**Data provided:**

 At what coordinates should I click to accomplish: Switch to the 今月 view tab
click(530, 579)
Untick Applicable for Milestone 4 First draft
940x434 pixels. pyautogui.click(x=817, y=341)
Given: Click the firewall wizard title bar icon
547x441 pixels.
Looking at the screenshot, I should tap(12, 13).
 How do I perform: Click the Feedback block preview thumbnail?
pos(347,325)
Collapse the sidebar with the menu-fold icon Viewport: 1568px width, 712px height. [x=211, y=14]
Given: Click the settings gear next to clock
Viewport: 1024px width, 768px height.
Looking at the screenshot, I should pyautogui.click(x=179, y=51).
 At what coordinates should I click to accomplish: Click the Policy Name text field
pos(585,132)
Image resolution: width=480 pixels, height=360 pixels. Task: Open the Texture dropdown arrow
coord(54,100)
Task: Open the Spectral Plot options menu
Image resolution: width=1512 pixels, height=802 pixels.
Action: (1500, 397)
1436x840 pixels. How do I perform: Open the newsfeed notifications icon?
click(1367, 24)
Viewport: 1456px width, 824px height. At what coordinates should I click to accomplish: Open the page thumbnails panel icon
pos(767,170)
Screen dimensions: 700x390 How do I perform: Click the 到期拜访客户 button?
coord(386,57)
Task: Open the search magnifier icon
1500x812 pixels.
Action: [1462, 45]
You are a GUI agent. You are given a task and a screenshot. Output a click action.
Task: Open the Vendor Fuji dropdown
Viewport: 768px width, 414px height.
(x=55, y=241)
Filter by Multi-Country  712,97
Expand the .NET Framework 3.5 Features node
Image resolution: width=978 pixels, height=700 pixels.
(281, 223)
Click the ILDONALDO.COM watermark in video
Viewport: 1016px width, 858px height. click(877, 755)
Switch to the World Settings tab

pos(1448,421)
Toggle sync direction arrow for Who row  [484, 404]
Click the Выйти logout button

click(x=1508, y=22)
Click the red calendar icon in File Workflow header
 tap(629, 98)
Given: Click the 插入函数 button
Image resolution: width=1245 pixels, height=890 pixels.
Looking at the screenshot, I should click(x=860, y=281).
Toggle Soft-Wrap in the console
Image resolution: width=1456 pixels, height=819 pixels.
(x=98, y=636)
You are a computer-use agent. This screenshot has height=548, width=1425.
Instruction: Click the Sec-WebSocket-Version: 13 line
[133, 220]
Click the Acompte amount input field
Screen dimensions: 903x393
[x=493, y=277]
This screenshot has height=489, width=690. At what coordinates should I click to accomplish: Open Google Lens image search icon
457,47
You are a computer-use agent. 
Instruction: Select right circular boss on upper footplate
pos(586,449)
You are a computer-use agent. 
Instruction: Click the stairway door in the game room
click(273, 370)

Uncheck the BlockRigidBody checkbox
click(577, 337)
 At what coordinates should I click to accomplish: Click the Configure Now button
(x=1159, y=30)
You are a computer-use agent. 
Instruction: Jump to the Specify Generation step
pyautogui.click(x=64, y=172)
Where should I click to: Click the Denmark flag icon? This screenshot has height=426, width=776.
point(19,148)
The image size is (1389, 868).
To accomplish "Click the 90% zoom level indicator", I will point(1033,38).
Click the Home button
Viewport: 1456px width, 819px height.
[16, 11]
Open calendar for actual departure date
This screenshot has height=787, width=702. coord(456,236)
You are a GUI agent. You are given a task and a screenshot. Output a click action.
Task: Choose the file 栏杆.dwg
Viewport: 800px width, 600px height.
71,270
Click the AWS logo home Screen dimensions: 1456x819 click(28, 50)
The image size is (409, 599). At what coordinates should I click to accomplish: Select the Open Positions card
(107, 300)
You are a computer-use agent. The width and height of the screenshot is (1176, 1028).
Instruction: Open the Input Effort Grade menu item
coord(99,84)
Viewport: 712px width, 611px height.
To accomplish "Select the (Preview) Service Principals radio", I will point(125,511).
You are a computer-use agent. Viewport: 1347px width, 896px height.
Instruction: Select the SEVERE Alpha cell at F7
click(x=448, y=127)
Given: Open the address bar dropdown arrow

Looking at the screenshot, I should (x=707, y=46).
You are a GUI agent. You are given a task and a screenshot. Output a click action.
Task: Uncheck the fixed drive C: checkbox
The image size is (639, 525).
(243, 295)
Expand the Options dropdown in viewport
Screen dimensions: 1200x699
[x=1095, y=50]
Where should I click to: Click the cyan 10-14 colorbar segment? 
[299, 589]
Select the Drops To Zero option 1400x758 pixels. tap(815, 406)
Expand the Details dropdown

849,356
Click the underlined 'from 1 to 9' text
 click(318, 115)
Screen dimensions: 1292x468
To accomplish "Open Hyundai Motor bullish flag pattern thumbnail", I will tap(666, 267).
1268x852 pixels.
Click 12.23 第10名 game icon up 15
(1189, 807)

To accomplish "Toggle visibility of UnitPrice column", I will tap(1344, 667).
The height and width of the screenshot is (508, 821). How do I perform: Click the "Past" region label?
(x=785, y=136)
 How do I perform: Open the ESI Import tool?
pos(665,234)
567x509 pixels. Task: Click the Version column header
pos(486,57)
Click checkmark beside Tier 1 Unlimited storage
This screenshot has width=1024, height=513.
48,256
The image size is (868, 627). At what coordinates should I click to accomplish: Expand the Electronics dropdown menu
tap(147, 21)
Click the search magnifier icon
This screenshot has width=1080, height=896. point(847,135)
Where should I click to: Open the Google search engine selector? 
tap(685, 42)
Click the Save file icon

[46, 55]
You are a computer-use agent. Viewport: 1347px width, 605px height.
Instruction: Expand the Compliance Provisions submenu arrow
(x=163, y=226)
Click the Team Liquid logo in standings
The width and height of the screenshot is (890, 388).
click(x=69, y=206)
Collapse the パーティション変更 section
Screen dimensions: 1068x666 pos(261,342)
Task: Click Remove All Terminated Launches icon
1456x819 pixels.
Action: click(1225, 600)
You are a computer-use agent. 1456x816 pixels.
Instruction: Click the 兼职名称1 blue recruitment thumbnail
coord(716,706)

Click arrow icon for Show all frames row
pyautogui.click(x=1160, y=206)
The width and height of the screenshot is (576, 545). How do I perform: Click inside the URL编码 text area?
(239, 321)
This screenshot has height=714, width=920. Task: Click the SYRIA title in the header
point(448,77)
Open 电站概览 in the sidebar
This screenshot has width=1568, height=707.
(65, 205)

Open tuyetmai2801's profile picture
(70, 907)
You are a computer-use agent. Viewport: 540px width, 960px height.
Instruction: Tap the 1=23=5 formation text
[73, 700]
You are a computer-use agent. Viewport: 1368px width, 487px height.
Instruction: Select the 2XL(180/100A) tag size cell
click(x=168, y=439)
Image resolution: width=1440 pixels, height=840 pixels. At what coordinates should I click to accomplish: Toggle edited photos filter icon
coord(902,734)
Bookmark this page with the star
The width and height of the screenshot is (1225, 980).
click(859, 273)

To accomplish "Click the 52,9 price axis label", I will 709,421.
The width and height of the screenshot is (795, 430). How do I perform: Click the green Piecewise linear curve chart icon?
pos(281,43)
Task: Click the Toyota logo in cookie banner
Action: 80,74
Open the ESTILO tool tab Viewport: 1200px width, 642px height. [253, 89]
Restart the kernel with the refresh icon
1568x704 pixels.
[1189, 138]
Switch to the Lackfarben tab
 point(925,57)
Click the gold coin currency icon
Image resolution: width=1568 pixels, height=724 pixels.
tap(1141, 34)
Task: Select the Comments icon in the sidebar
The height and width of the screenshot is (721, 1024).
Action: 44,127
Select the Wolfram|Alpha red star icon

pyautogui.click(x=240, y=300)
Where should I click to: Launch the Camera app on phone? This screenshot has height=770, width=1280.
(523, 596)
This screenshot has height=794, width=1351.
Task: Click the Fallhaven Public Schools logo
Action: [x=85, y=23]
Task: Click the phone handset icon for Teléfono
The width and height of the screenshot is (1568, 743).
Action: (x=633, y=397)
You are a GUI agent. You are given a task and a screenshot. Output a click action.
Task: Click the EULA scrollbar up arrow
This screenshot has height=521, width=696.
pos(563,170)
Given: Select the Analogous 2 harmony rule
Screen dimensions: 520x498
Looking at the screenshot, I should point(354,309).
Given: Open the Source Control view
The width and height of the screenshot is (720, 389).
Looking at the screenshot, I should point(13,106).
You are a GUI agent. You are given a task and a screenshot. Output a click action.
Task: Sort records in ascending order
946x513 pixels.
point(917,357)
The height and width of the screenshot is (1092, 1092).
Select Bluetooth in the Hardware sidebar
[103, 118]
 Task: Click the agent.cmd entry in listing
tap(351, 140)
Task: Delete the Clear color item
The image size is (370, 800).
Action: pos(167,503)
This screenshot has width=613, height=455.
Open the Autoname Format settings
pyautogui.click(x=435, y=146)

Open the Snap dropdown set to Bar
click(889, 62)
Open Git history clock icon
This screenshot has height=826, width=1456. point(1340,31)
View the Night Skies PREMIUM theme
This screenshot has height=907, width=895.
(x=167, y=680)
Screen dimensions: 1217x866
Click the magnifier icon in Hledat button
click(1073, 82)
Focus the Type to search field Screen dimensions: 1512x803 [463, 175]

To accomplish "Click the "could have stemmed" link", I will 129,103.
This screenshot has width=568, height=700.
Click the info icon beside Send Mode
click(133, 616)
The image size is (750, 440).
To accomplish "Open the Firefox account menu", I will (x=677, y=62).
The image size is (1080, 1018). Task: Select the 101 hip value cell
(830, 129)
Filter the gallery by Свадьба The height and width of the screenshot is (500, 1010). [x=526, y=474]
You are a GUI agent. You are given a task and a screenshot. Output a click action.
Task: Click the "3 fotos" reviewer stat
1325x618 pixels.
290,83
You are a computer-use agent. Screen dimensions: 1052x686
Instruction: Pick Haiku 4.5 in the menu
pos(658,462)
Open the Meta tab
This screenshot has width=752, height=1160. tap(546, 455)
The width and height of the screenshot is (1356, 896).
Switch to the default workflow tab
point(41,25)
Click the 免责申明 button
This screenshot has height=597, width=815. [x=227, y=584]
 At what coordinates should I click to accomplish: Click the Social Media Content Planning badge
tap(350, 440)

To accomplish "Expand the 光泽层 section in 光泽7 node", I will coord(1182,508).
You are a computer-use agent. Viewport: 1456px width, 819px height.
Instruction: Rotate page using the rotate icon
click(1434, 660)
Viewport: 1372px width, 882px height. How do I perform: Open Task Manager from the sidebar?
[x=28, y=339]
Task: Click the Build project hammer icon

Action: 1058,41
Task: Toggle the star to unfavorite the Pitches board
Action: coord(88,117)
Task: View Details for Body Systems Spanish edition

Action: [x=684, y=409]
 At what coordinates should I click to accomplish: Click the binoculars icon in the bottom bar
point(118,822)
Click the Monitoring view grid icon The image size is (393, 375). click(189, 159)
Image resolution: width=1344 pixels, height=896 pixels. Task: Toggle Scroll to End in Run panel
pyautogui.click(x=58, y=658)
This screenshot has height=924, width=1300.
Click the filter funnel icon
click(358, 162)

**Do this:** Reproduce the lines of the listing above between the line holding "I will 709,421." and the line holding "tap(1141, 34)", inclusive.

**Answer in full:**
To accomplish "Click the 52,9 price axis label", I will 709,421.
The width and height of the screenshot is (795, 430). How do I perform: Click the green Piecewise linear curve chart icon?
pos(281,43)
Task: Click the Toyota logo in cookie banner
Action: 80,74
Open the ESTILO tool tab Viewport: 1200px width, 642px height. [253, 89]
Restart the kernel with the refresh icon
1568x704 pixels.
[1189, 138]
Switch to the Lackfarben tab
 point(925,57)
Click the gold coin currency icon
Image resolution: width=1568 pixels, height=724 pixels.
tap(1141, 34)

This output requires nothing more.